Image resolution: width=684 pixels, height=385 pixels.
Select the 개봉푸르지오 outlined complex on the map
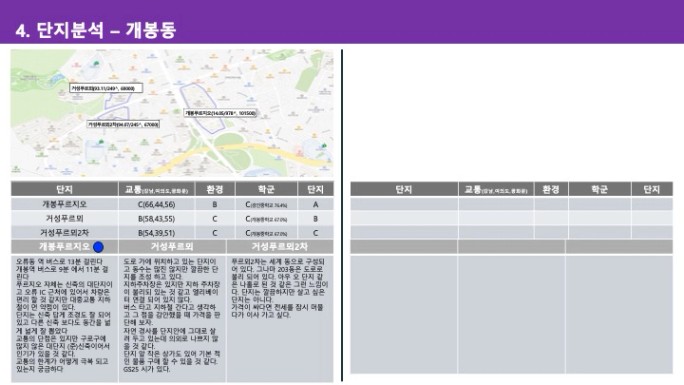click(202, 107)
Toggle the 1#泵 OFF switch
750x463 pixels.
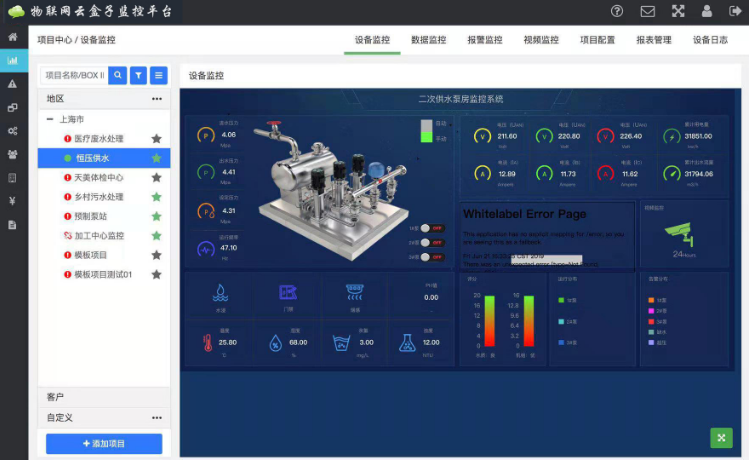pyautogui.click(x=432, y=229)
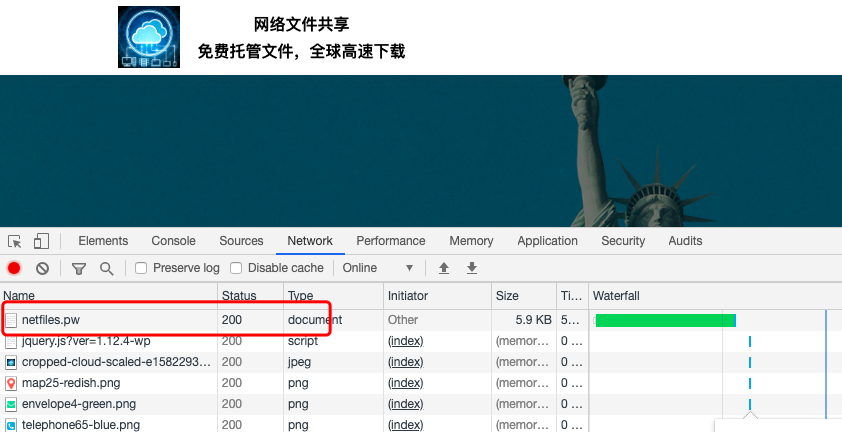This screenshot has height=432, width=842.
Task: Open the Online throttling dropdown
Action: [x=378, y=268]
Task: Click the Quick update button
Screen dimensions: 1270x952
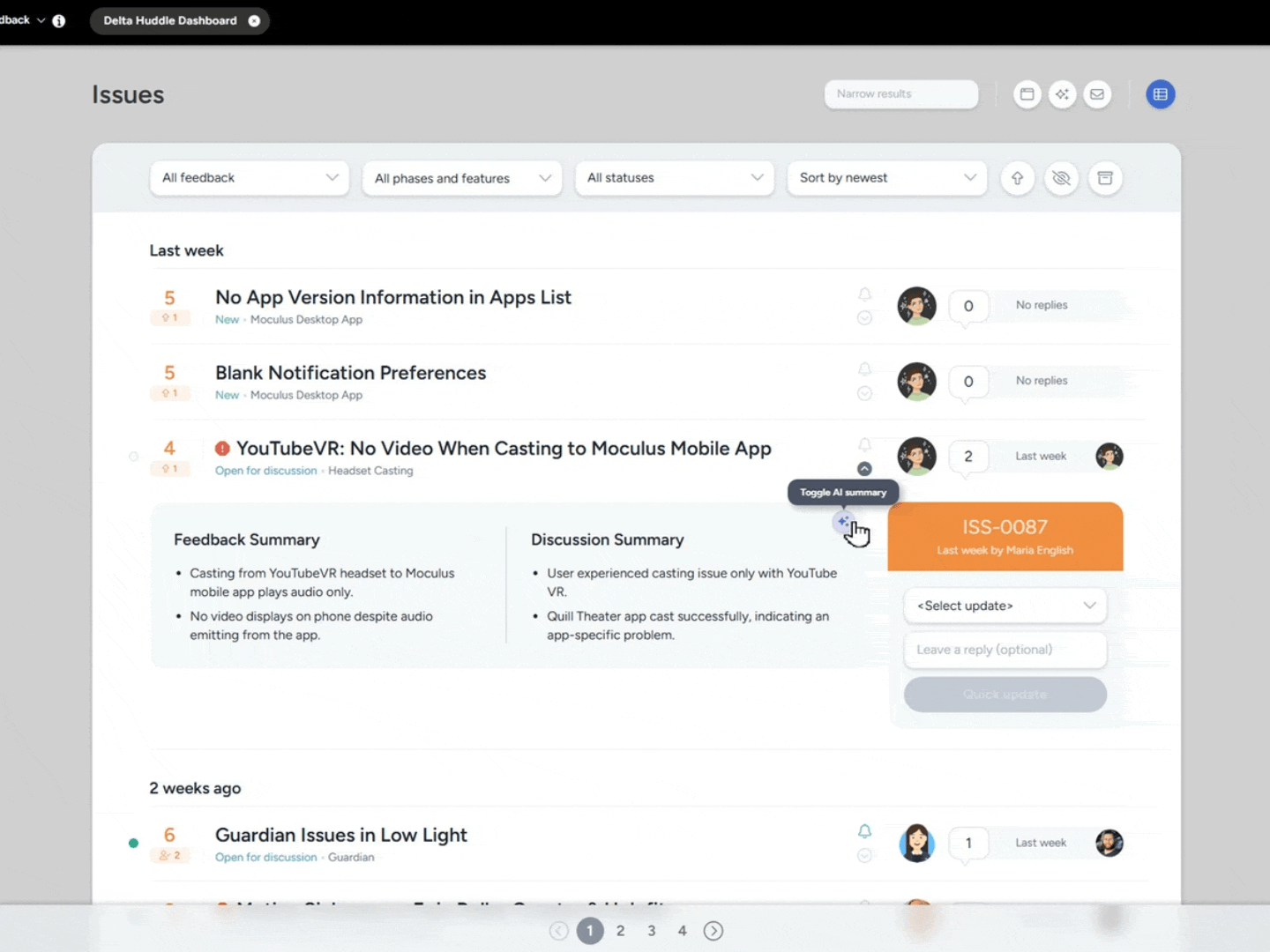Action: pos(1005,695)
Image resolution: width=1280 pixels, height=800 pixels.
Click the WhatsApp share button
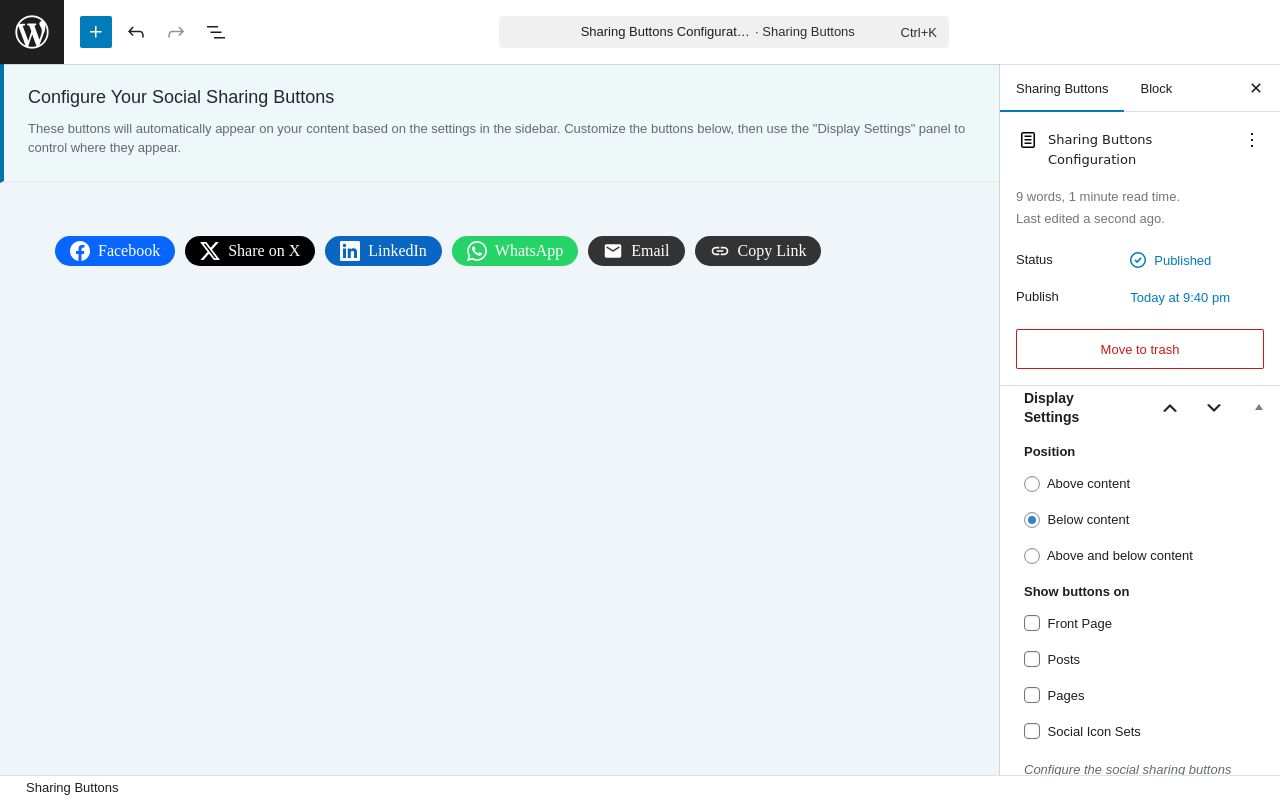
▬▬▬▬▬▬▬▬▬▬
Print, exactly as written, the lines from the one containing "Screen dimensions: 1270x952" to the end of the material, both ends included, and nothing else; no pictures.

**Response box**
Screen dimensions: 1270x952
Action: pos(1005,695)
Image resolution: width=1280 pixels, height=800 pixels.
Click the WhatsApp share button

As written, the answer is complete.